- What you need to do -
Could you repeat the entries below exactly, but only from the line with "You are a GUI" through the line with "The image size", and without any picture?

- Records shown -
........

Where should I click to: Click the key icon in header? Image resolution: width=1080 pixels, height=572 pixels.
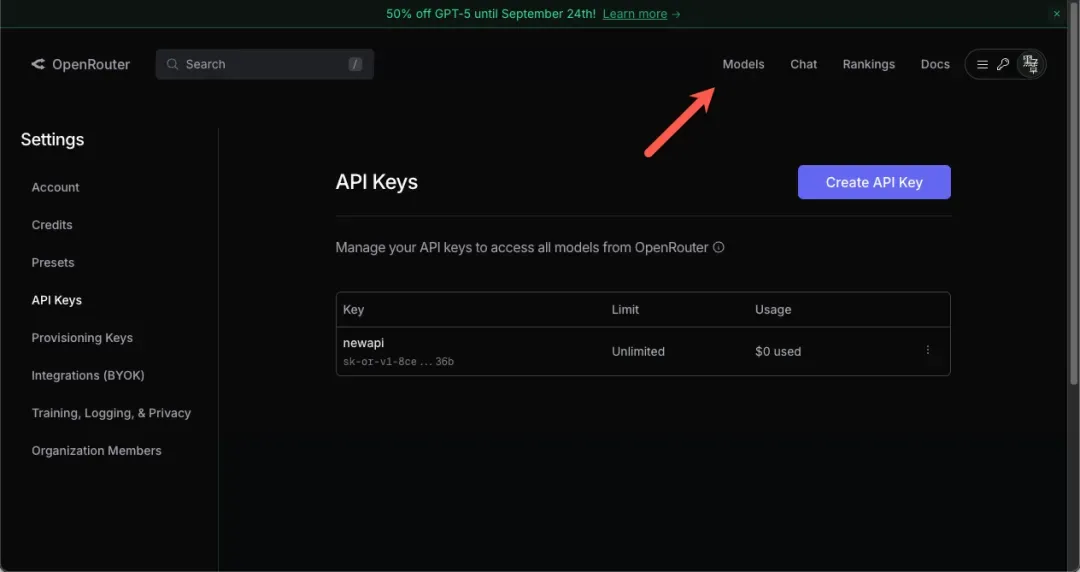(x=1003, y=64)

........

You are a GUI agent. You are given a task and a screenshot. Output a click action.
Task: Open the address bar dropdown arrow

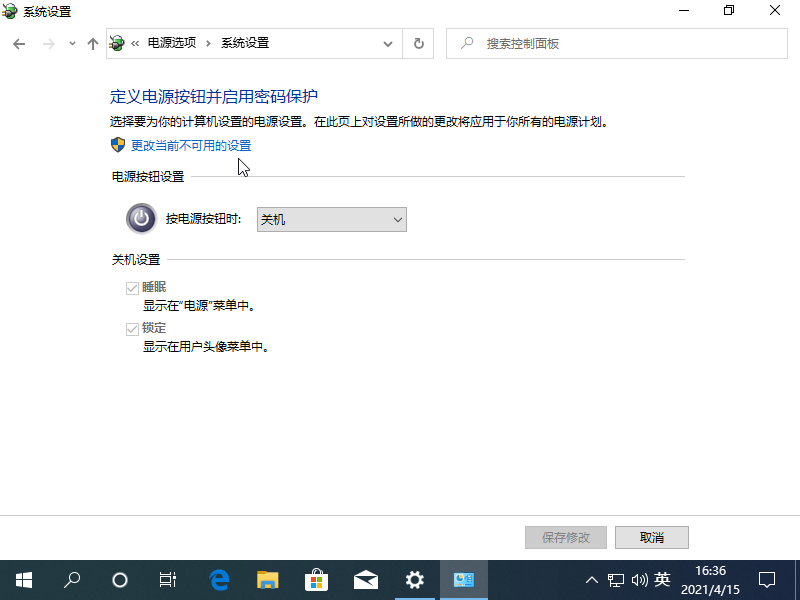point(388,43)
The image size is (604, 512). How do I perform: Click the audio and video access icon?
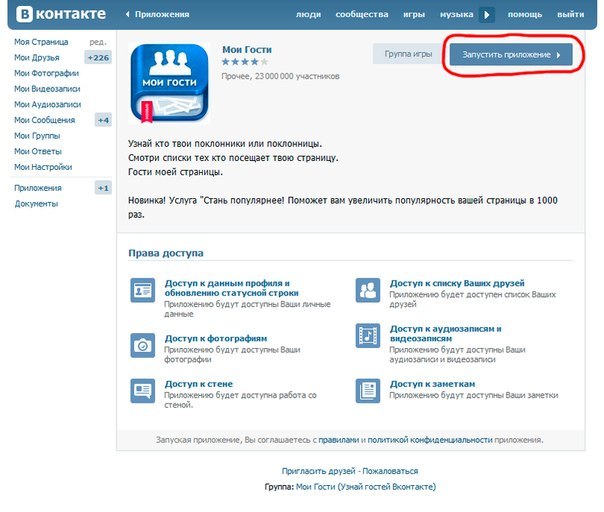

........

- Answer section -
You are a GUI agent. You are given a task and a screenshot. Output a click action.
Task: Open the address bar dropdown arrow

point(388,43)
The image size is (604, 512). How do I perform: Click the audio and video access icon?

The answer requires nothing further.